• **Extracted records**:

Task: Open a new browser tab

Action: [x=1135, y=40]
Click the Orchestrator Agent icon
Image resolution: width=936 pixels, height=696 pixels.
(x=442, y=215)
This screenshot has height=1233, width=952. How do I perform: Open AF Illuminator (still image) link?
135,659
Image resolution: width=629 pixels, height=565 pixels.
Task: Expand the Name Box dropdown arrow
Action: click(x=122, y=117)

• **Task to complete**: Return the data in its entirety, exactly as given.

• **Problem solution**:
Task: Open a new browser tab

Action: [x=1135, y=40]
Click the Orchestrator Agent icon
Image resolution: width=936 pixels, height=696 pixels.
(x=442, y=215)
This screenshot has height=1233, width=952. How do I perform: Open AF Illuminator (still image) link?
135,659
Image resolution: width=629 pixels, height=565 pixels.
Task: Expand the Name Box dropdown arrow
Action: click(x=122, y=117)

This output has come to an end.